Your goal
Read through the entries below and copy each line where "computer" turns up.

Supplied data Block Start

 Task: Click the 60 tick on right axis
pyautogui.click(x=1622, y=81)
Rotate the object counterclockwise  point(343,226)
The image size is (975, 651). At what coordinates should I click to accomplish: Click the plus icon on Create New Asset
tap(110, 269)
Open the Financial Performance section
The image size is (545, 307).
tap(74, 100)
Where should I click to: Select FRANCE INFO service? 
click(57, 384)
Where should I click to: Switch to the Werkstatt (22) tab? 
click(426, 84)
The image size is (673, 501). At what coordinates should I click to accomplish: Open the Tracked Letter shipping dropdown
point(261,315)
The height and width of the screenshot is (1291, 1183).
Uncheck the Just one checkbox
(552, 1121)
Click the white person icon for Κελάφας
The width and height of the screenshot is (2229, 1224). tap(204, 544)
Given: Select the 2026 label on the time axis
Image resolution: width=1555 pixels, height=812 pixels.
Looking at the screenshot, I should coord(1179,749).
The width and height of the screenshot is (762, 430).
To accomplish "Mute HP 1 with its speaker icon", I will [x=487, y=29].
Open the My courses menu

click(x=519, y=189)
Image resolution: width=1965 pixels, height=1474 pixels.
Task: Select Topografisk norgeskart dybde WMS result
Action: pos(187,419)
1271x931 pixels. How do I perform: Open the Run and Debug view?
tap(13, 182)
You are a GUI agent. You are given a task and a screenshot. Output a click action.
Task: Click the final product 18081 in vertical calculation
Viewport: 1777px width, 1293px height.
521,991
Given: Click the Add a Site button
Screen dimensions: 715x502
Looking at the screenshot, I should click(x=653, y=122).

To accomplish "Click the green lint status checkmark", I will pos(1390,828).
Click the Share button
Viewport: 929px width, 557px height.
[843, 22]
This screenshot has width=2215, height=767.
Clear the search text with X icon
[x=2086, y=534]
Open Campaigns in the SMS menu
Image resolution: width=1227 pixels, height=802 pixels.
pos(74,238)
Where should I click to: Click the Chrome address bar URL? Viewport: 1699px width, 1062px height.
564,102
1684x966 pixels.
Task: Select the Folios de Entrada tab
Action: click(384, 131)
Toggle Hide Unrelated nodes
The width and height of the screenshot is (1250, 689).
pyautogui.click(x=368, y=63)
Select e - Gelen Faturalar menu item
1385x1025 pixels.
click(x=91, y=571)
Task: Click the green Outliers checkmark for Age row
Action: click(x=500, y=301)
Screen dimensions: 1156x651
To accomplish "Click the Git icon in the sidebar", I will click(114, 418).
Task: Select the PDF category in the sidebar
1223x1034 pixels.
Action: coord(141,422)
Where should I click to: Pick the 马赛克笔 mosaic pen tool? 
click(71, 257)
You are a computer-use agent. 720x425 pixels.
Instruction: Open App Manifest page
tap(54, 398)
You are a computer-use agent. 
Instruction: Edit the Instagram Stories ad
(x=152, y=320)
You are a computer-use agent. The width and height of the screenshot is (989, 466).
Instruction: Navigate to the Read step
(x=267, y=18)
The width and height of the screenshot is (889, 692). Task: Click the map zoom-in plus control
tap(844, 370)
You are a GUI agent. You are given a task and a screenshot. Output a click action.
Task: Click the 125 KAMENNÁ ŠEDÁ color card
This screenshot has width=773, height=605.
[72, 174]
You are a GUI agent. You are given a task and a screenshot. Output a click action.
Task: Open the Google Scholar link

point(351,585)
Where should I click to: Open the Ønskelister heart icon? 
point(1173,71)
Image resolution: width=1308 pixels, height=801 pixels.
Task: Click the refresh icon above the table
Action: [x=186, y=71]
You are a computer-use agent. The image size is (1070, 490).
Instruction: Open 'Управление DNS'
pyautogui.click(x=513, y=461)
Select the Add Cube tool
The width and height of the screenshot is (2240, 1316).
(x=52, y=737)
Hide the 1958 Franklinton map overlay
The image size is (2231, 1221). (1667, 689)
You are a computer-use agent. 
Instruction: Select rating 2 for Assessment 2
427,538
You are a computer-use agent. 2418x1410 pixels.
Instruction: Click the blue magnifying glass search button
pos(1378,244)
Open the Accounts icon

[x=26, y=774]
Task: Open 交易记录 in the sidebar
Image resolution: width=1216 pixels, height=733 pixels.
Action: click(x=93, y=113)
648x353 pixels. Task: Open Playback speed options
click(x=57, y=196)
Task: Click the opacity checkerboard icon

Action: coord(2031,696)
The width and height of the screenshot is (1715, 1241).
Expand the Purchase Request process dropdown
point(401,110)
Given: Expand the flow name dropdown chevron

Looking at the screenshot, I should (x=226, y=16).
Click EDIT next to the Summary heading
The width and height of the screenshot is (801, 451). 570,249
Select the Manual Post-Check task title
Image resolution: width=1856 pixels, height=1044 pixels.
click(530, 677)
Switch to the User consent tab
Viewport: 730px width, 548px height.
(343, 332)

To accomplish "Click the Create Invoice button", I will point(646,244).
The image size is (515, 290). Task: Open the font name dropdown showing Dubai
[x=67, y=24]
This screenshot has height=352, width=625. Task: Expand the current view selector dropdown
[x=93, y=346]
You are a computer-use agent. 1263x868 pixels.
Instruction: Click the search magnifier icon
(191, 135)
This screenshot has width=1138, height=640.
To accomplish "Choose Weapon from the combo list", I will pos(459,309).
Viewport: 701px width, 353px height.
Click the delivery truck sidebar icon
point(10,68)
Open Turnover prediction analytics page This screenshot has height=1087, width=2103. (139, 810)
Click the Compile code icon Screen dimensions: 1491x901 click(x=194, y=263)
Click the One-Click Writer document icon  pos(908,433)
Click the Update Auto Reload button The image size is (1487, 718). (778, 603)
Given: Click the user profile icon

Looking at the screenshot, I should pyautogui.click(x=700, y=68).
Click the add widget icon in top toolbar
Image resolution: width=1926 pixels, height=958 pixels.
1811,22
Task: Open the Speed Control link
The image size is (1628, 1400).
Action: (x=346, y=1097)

Supplied data Block End

Response box
You are a computer-use agent. 720x425 pixels.
You are a computer-use agent. 
You are a computer-use agent. The width and height of the screenshot is (989, 466).
You are a computer-use agent. The image size is (1070, 490).
You are a computer-use agent. 
You are a computer-use agent. 2418x1410 pixels.
You are a computer-use agent. 1263x868 pixels.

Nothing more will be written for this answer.